--- ENTRIES SHOWN ---
◇ ◇ ◇ ◇
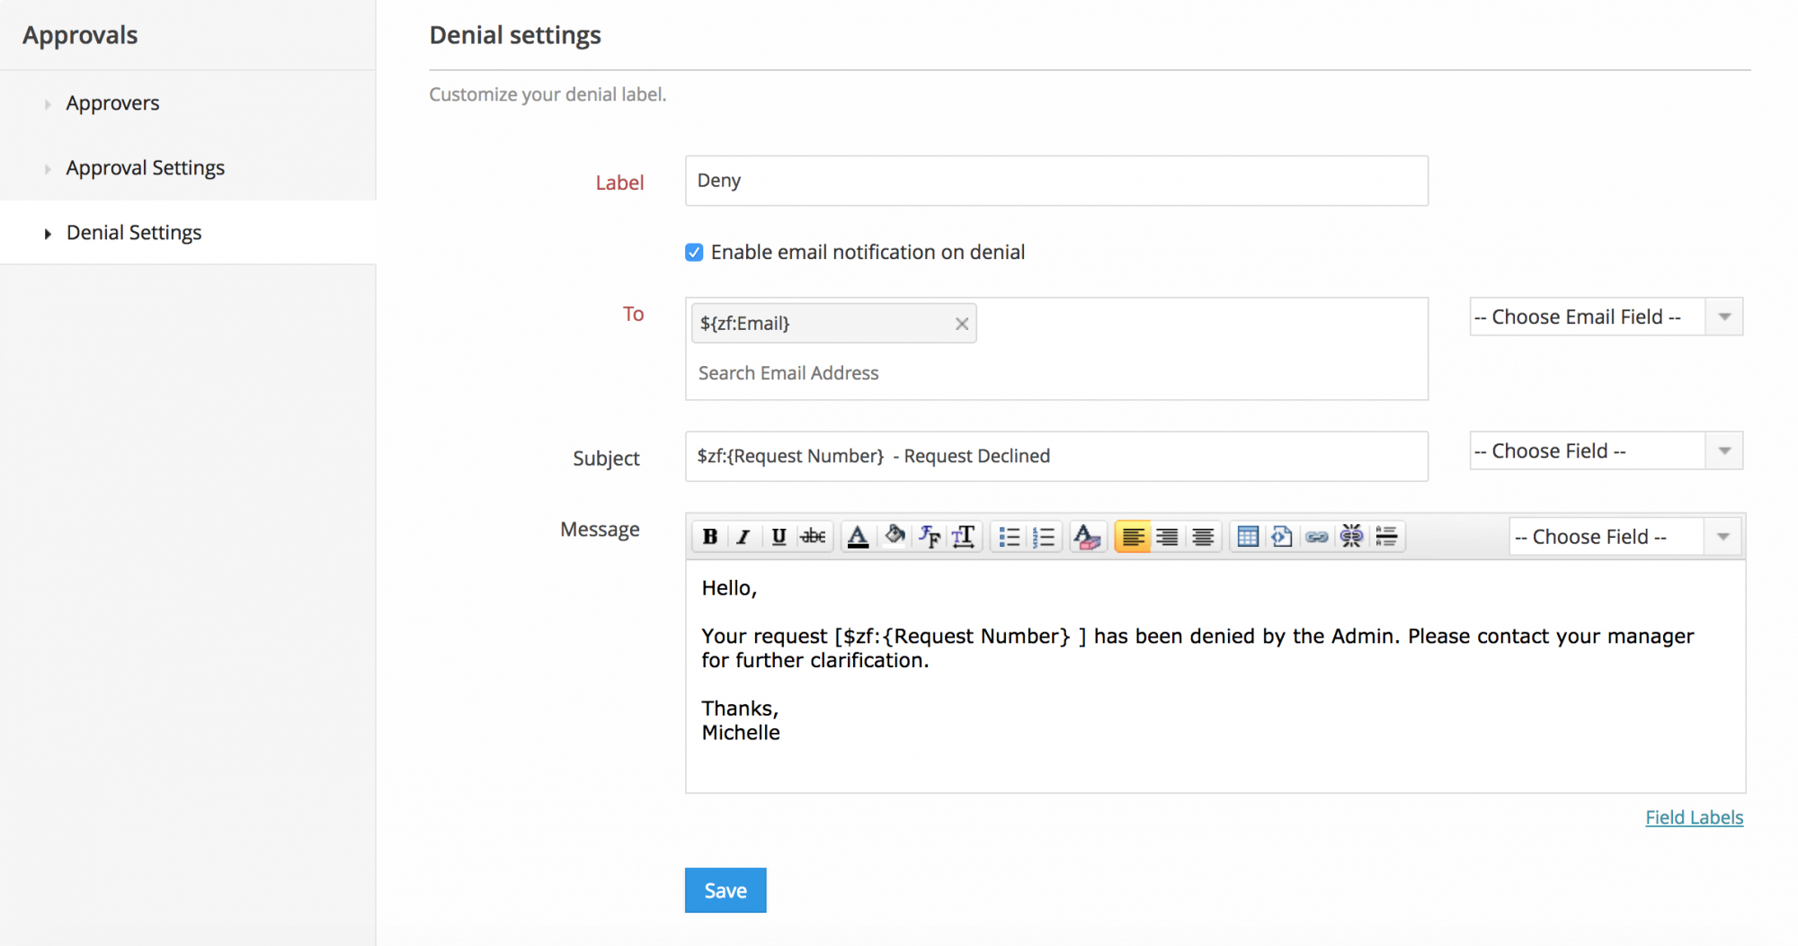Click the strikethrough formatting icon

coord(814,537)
◇ ◇ ◇ ◇
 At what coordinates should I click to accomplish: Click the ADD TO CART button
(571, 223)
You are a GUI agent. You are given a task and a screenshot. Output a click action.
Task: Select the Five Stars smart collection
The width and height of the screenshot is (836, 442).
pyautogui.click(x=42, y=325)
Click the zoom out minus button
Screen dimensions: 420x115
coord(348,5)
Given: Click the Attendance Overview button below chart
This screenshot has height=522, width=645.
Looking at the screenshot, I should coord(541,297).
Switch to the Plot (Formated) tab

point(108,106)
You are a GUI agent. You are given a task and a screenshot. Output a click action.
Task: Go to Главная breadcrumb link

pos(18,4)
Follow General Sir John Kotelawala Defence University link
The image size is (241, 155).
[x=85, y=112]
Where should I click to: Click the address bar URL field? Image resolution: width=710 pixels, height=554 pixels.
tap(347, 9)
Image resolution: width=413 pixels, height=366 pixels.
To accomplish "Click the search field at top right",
◇ ◇ ◇ ◇
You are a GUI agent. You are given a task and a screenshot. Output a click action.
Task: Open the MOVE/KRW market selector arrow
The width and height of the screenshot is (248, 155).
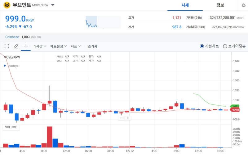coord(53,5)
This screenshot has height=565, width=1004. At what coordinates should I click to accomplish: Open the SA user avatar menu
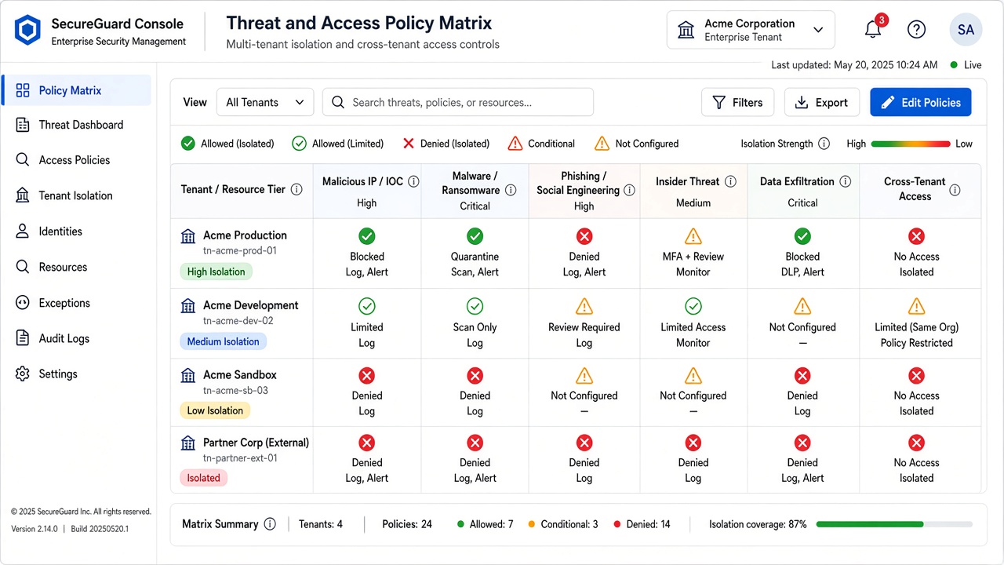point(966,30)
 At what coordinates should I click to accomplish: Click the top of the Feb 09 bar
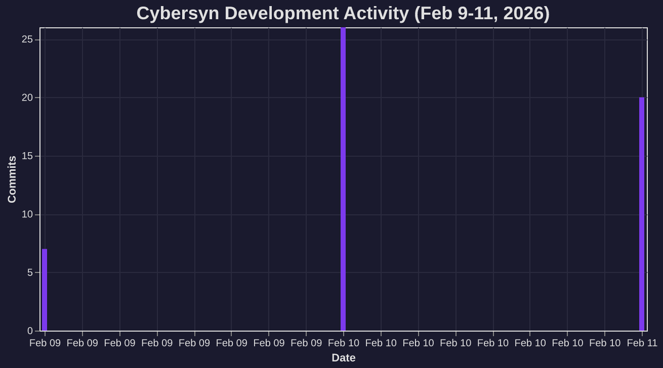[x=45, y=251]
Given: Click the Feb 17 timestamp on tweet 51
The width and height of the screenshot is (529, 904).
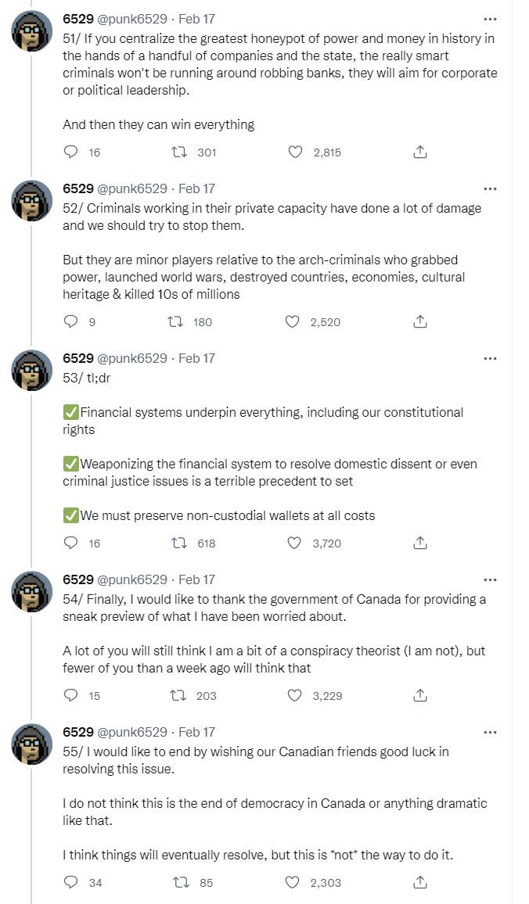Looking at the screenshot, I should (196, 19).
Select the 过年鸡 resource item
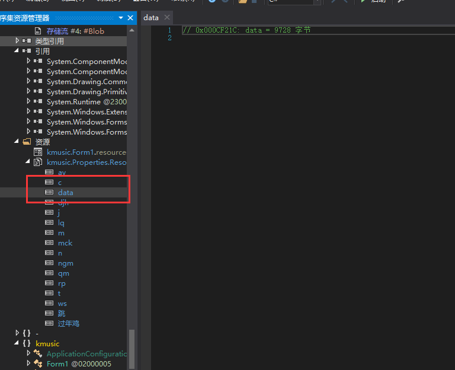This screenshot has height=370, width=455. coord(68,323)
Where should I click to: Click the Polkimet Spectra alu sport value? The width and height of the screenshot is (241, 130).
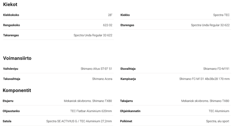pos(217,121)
◇ ◇ ◇ ◇
--- TASK INSTRUCTIONS ---
Using the records above, copy word for word the line with "Given: Click the Attendance", the line with "the search field", and every line between them.

--- EXERCISE SOLUTION ---
Given: Click the Attendance Overview button below chart
This screenshot has height=522, width=645.
Looking at the screenshot, I should coord(541,297).
Switch to the Plot (Formated) tab

point(108,106)
You are a GUI agent. You are given a task and a screenshot. Output a click action.
Task: Go to Главная breadcrumb link

pos(18,4)
Follow General Sir John Kotelawala Defence University link
The image size is (241, 155).
[x=85, y=112]
Where should I click to: Click the address bar URL field? Image resolution: width=710 pixels, height=554 pixels.
tap(347, 9)
Image resolution: width=413 pixels, height=366 pixels.
To accomplish "Click the search field at top right",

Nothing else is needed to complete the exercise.